The grandiose suggestions that the United States offered to both China and Germany on their economic rebalancing are, at best, well-meaning; but once again it is a case of it saying "let me take the speck out of your eye", when all the time there is a plank in its own.
Less than two weeks after ending its partial government shutdown and pulling itself back from the brink of a historic debt default, the US has started to lecture China and Germany on how to run their economies more responsibly.
In its twice-a-year Treasury report, Barack Obama's administration sternly urged Germany to push for more domestic-led growth, rather than relying so much on exports to fuel its economy, and said the Chinese currency is not appreciating as fast or as much as needed.
Should the two named countries take these comments seriously?
If there is something common behind the economic success of China and Germany before and after the global financial crisis, it is their all-out efforts to make best use of their respective comparative advantages to keep themselves ahead in the real economy sectors.

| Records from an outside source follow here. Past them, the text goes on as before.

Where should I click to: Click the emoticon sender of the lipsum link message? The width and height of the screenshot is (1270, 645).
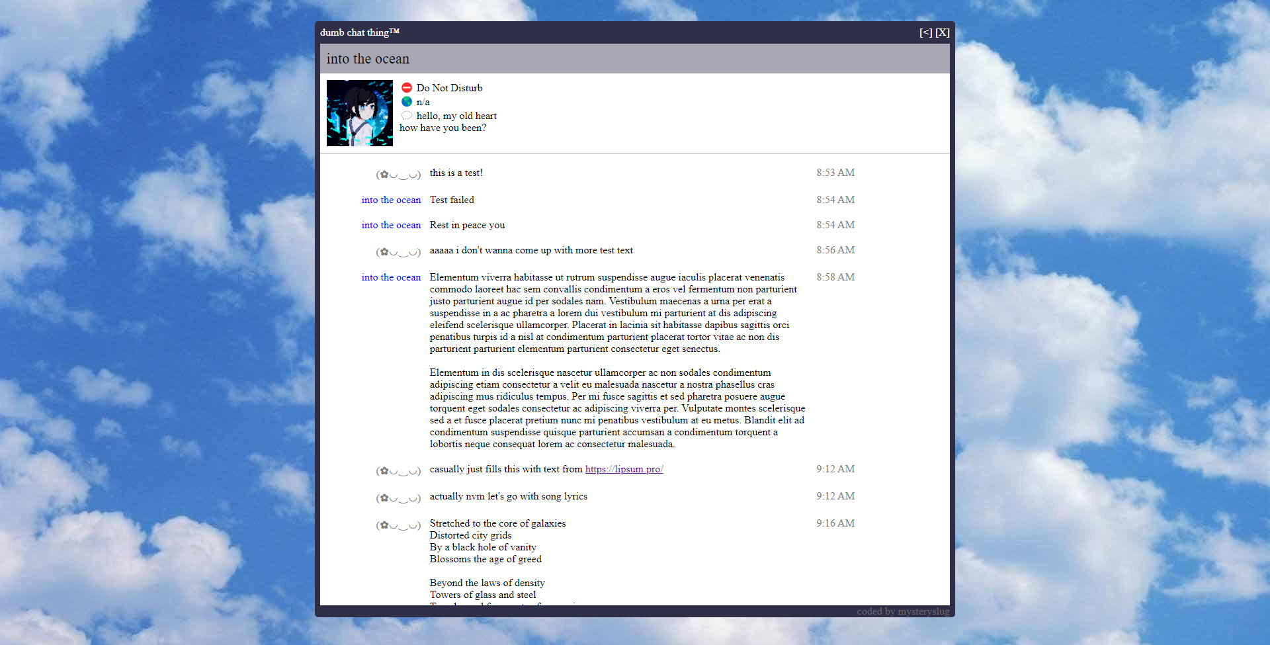tap(398, 470)
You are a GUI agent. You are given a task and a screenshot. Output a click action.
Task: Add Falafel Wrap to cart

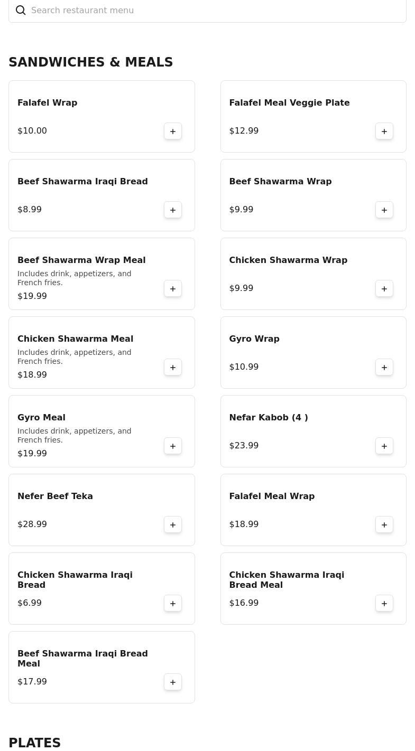pos(173,132)
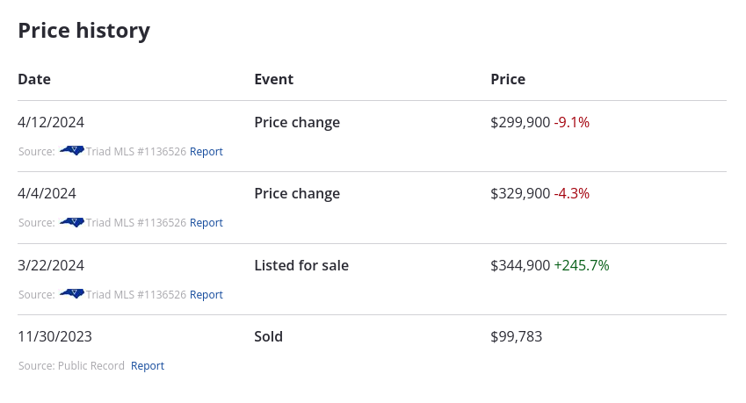Open Report link for the 4/4/2024 entry
Screen dimensions: 746x403
[206, 223]
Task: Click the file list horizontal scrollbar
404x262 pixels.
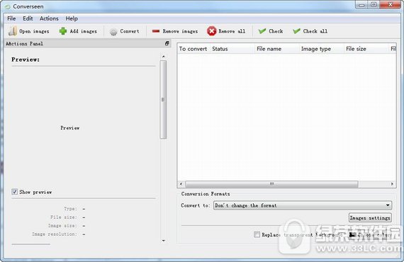Action: pyautogui.click(x=272, y=184)
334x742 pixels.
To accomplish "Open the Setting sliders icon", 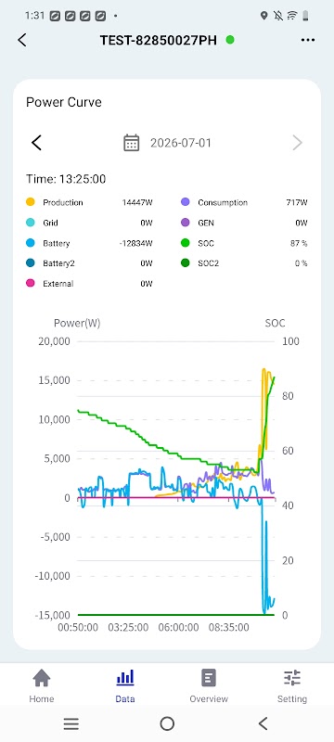I will [292, 678].
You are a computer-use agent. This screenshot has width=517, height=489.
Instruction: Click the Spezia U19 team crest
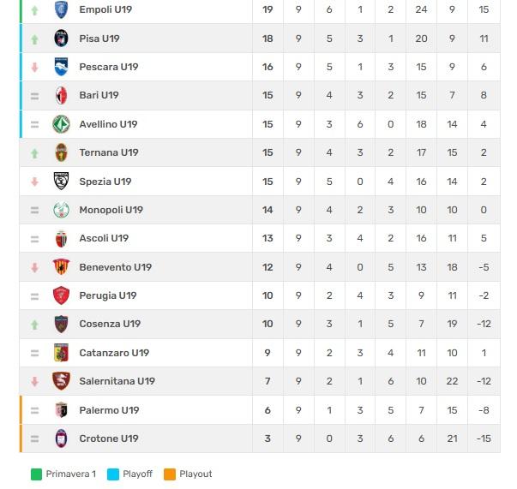(x=62, y=182)
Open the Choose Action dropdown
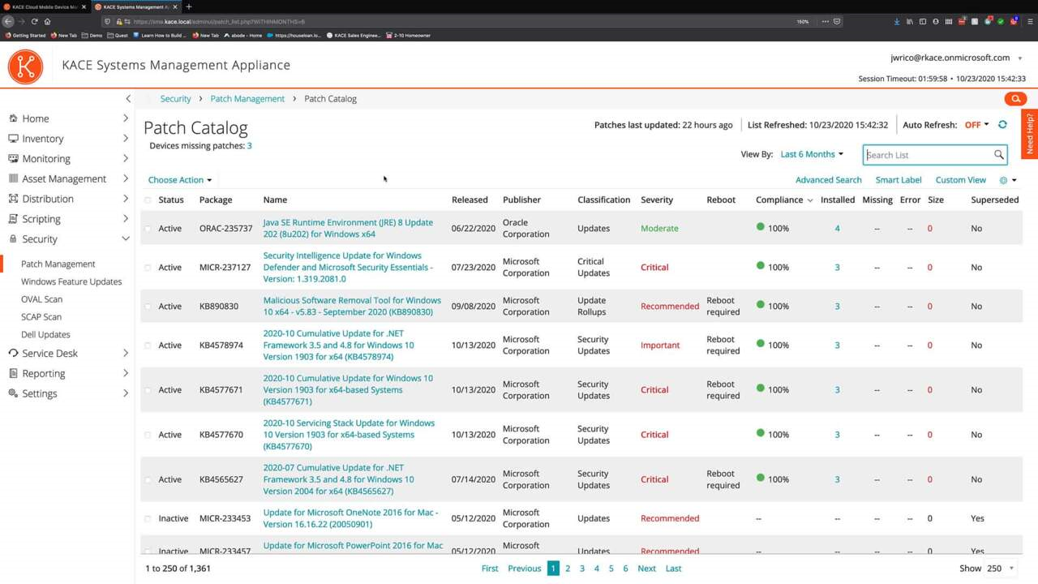1038x584 pixels. point(177,179)
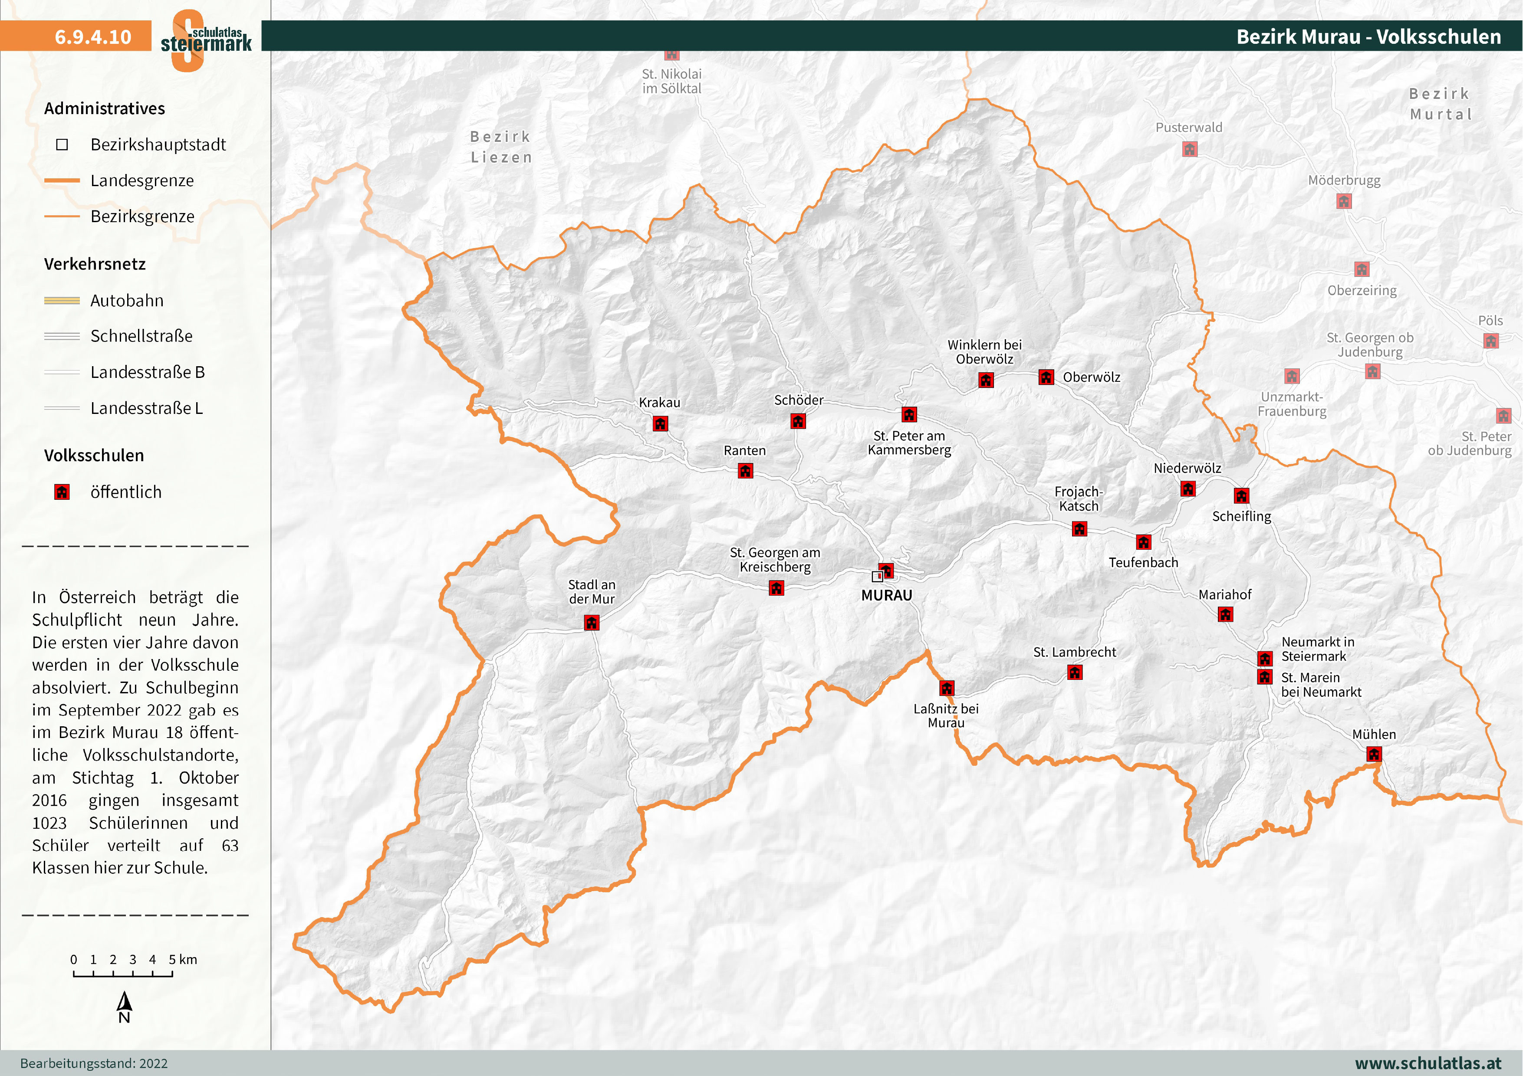Select the Mariahof school marker
Screen dimensions: 1523x1076
(1225, 615)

Since the 2008 financial crisis has fundamentally reshaped the world's economic landscape, there is no question that the two countries should adapt their growth models to the new reality as soon as possible.

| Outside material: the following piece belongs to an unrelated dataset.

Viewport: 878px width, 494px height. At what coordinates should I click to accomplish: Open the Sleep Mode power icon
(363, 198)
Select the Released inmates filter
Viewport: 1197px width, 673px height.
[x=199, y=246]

In this sense, the US carping that the two need to do more to rebalance growth seems reasonable. What is unreasonable, is while doing so it has turned a blind eye to the urgent need for it to do its own painful economic rebalancing.
However, the US is also being insincere when it calls for faster appreciation of the renminbi, as a stronger and more internationalized Chinese currency would narrow the country's trade surplus and make it less appealing to purchase US Treasury bonds at the current low level of yield.
Since the Fed is still printing money through bond purchases at the rate of about a trillion dollars a year, the US government would do better to focus on cleaning up its own fiscal mess instead of lecturing others. No one is really expecting an abruptly de-Americanized world. But a failed US monetary gamble will only do more harm to the fragile global economy.